Task instructions:
Every line from the one containing "Expand the SupportApp tree node" to the end of the data below should be copied exactly, but pictures should not.
Start of Block
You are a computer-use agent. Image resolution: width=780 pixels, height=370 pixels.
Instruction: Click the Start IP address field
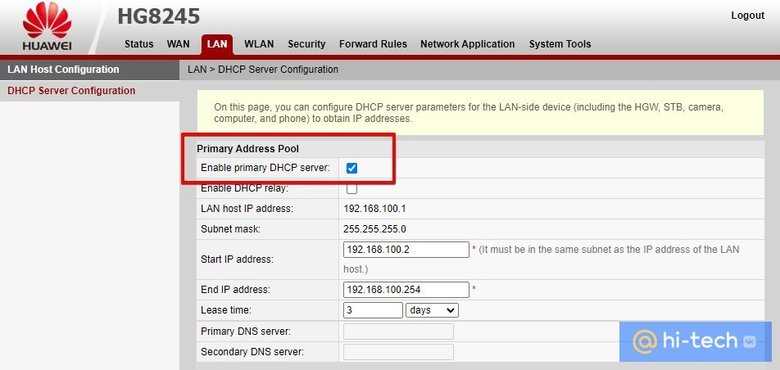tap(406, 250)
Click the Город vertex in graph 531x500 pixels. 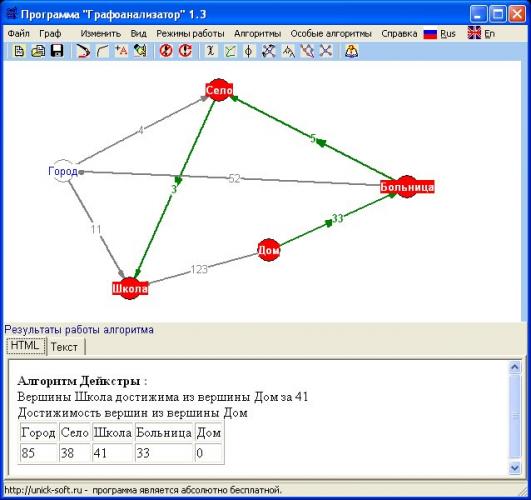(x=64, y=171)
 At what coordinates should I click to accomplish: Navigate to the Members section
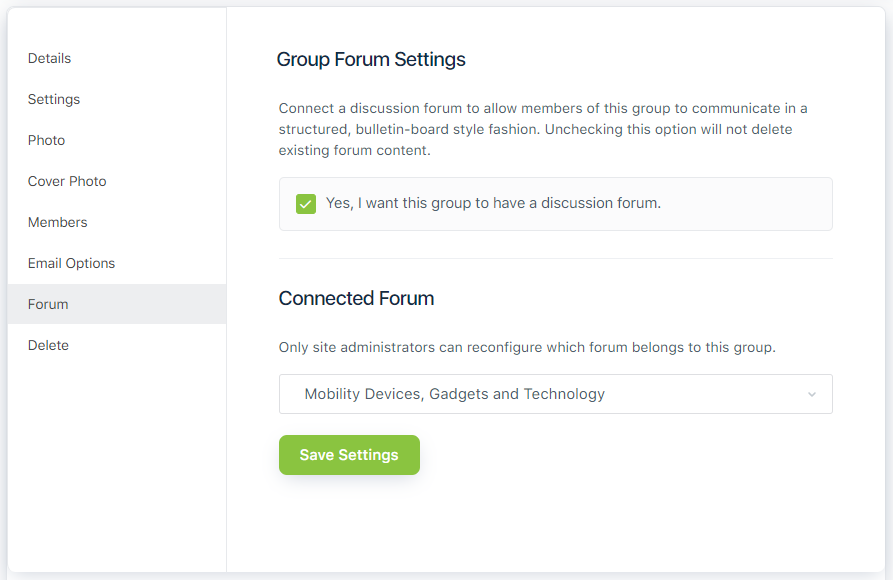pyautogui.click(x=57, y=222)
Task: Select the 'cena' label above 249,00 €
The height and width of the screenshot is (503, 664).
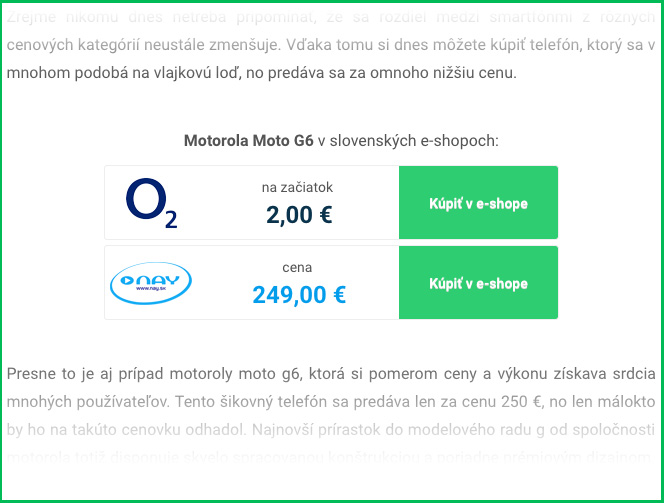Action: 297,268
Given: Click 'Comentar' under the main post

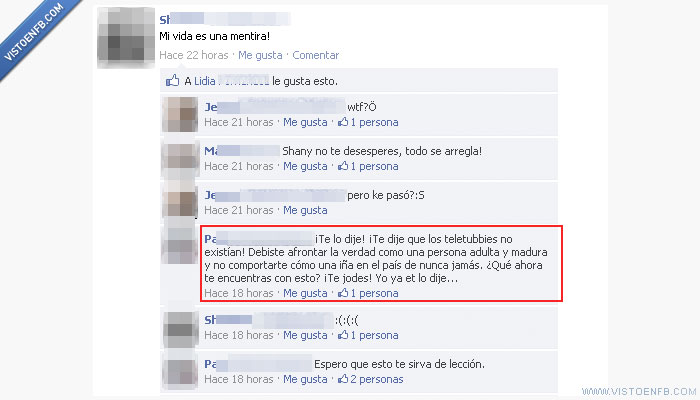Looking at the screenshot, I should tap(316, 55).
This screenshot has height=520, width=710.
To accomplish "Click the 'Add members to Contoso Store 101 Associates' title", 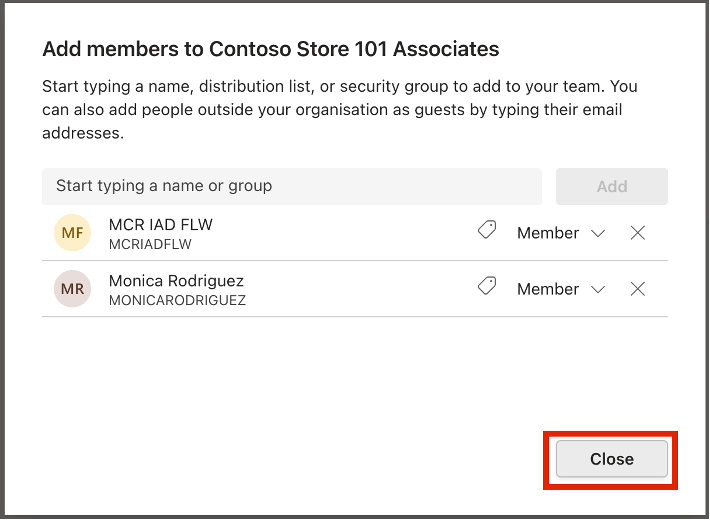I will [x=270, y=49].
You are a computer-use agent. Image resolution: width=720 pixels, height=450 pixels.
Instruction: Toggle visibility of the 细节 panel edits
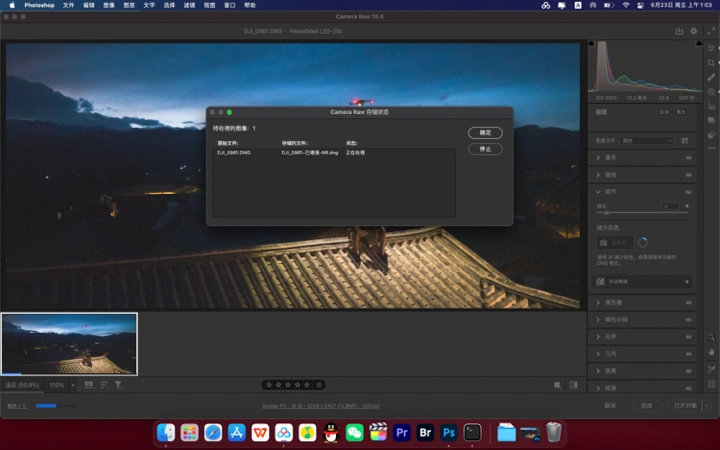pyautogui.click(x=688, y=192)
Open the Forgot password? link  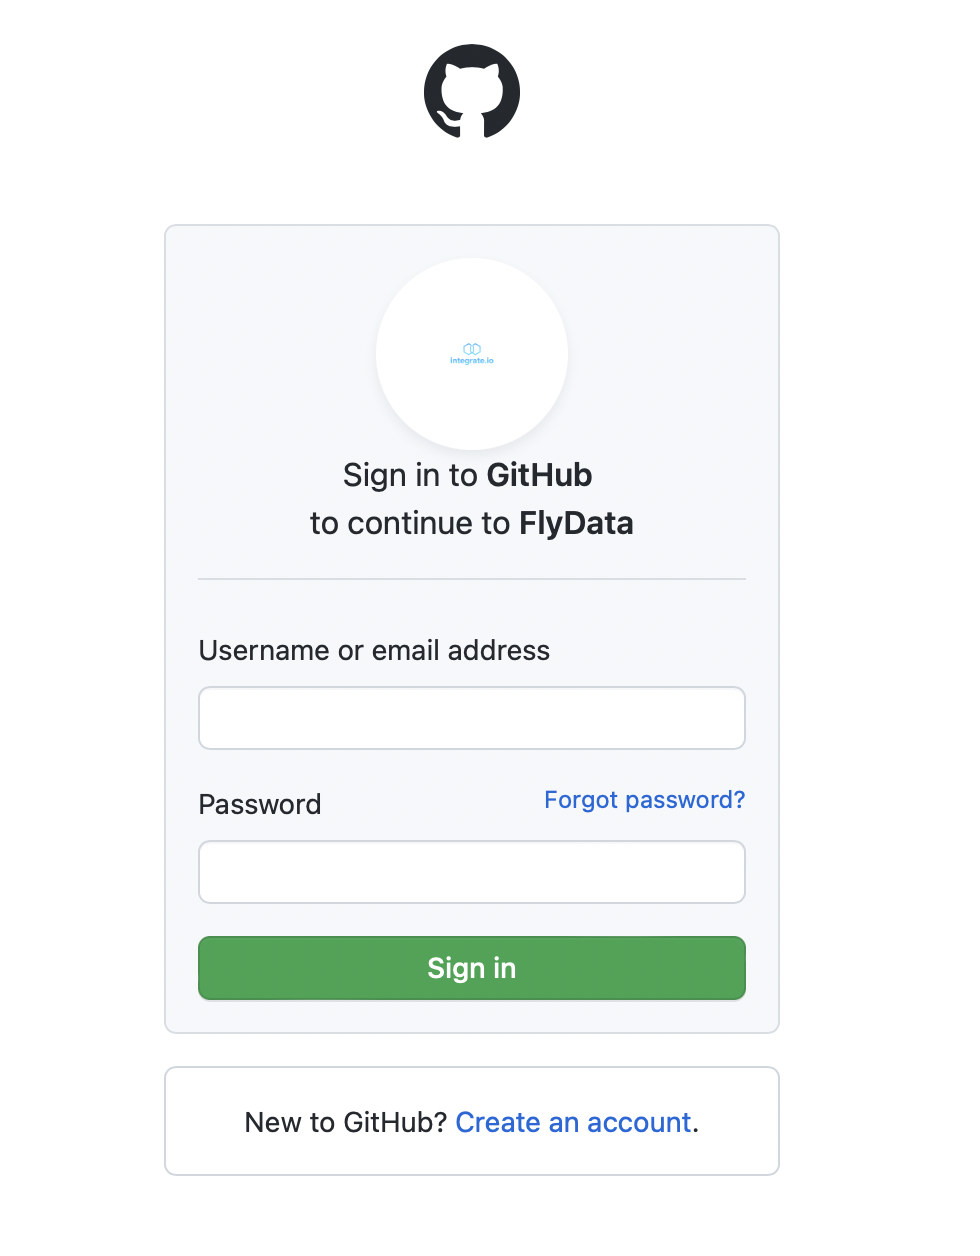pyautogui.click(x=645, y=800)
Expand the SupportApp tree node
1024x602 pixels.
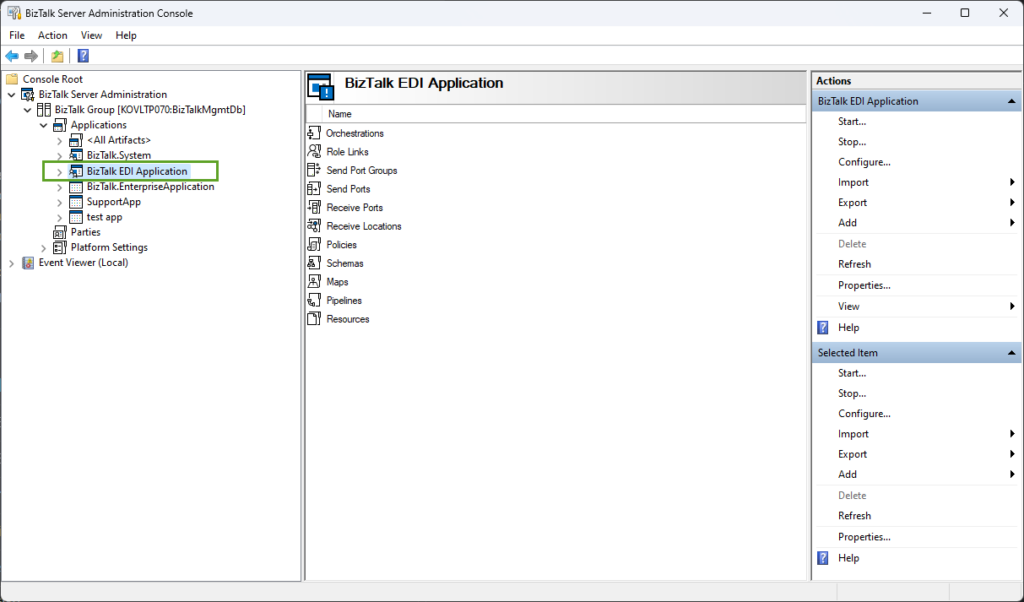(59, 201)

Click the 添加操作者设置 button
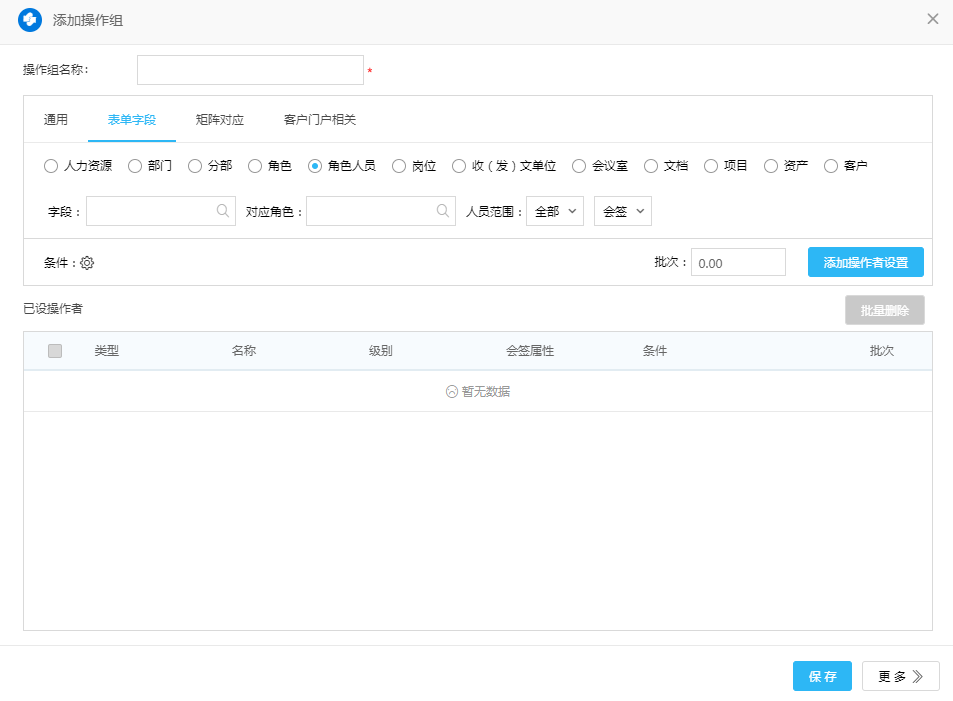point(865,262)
End of Block
Response to this task:
Expand the SupportApp tree node
1024x602 pixels.
(59, 201)

Click the 添加操作者设置 button
point(865,262)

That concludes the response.